I had promised myself to do a proper Scenic Alaska blog at this point, but (pause for excuses) 1) I hadn't prepped any pictures because 2) at this point I have so many beautiful scenes to share that it's too dang difficult to make the selection and, besides, 3) the dotter just finished the new John Scalzi paperback (The Last Colony), which she passed along to me & I was hooked. So I have to go with the pink pictures, already touched up and sized in PhotoShop.

To backtrack a little: what is at least as manly as a chainsaw? Earthmoving equipment, that's what. And, boy have I seen a lot of backhoes, blades & similar machinery, here, there and almost everywhere.

What I hadn't expected: a Pink blade. But then I looked at that Tew's sign again and it was in pink, reading "It takes Tews to tango...", which still doesn't explain the Pink. Maybe Mr. Tews has a little girl who, like the granddotter, is deep into the princess stuff, most of which is pink.

This beefy Pink Ford is about as expected in Alaska as those hanging baskets.

Here is the most muscular of all the Pink equipment my dotter and SIL pointed out to me on one of our trips, tho they were surprised by the non-Tews Pink Quonset hut that we discovered yesterday on our return from another wonderful backcountry adventure.

But this is typical of my great Alaskan adventure: contradictions everywhere. Restaurant offerings that would please almost any California foodie in a frontier world where there are less than ten (10 -- count 'em -- 10) numbered highways. Where a prickly, individualistic state which eschews zoning ordinances provides wide, paved bike/hiker paths along its handful of highways. Where taxidermists ply their trade cheek-by-jowl to espresso shacks. And he-man equipment might be painted pink. I love it!


Anonymous said...

Tews and his male employees are secure in their manliness!

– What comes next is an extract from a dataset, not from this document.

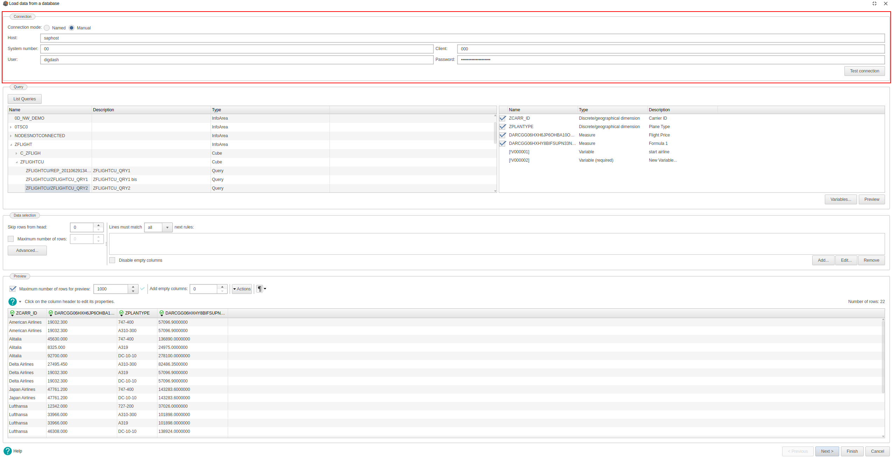Image resolution: width=892 pixels, height=457 pixels.
Task: Uncheck the ZPLANTYPE field checkbox
Action: 503,127
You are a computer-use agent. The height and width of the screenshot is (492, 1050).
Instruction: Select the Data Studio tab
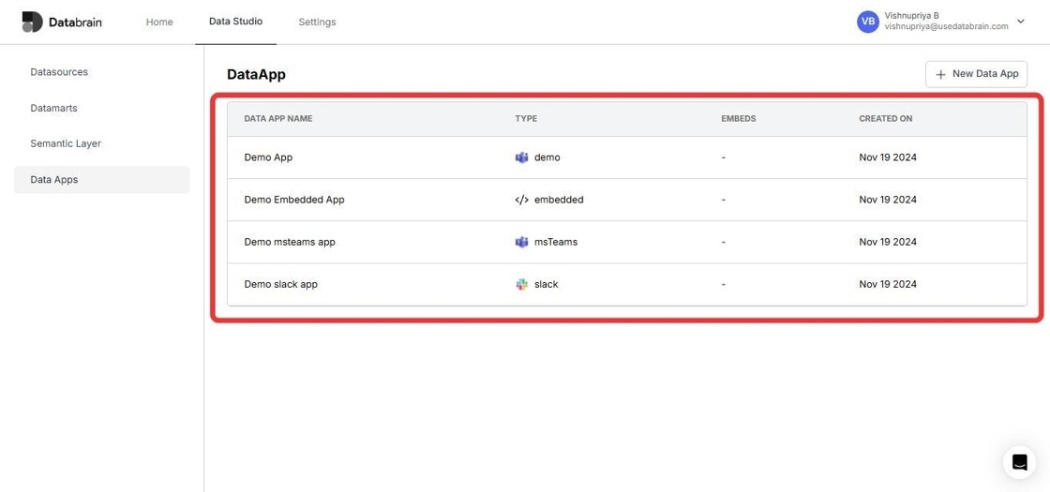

Manly Alaskan men aren't afraid of pink!

~Anon in AV.

Anonymous said...

I would guess that Pink is easier to see in the snow in winter?

Granny J said...

anon av -- boviously not!

steve -- as you say,it might be more visible than the standard orange-yellow of earth moving equipment.

AZ said...

I've heard that some companies paint their equipment strange colors so it's easily spotted on flatbed trucks while being stolen. A standard yellow piece of equipment garners no attention, but a hot pink one gets spotted every time.

Granny J said...

az -- that's the best explanation I've heard from anyone. thanks.